As consumer spending currently makes up 60 per cent of economic activity in Australia, it’s easy to understand the RBA’s concerns. Any further downturn would significantly slow down the broader economy.

The RBA’s assistant governor (economic) Luci Ellis said stagnating disposable income growth as a result of rising income tax is a driving factor behind people’s decision to shut their wallets.

“Income payable – the things deducted from gross income to calculate disposable income – increased by nearly 6 per cent in 2018,” Ms Ellis said.

“This was significantly faster than growth in gross household income.”

Source: RBA

Ms Ellis said personal taxation is now exceeding income growth – essentially, the average Joe’s tax bill has been growing at a faster rate than their income over the last five years.

RBA pours cold water over fears that falling property prices are to blame

Ms Ellis says it’s taxation growth, not falling house prices, that’s causing households to slash their spending.
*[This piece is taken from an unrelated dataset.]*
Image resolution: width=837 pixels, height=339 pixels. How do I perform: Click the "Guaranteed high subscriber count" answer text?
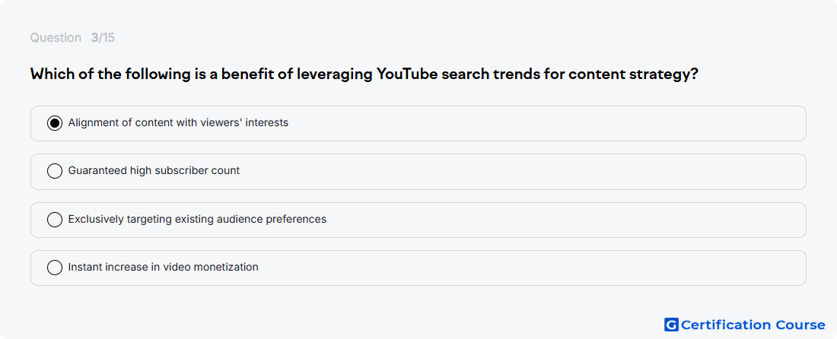tap(154, 170)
“There has been a deal of talk about the possibility that ‘wealth effects’ from declining housing prices might be weighing on spending,” she said.
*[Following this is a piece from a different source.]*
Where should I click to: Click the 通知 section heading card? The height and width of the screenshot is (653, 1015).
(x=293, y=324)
“It’s important to remember, though, that people’s reaction to a fall in prices is likely to depend partly on how far prices had increased previously.”

The RBA’s research revealed falling home prices are affecting car sales and household goods more.

Source: RBA

“It isn’t so much that people wake up in the morning, realise their home is worth more, and decide to go out shopping.

“Rather, if their home is worth more, they can borrow more against it, which matters for some people’s decisions to buy a car. And because rising house prices usually occur in the context of high rates of transactions in the market, spending on home furnishings tends to rise and fall with housing prices.

“So when housing prices decline, turnover also declines. This means there are fewer people moving house and realising their old couch doesn’t fit or they need new furnishings in the bedroom,” Ms Ellis said.

Essentially, most people don’t want to take out a big car loan against the falling value of their home, and (generally speaking) most people shop for furniture when they move – which they’re not doing if home prices are going down.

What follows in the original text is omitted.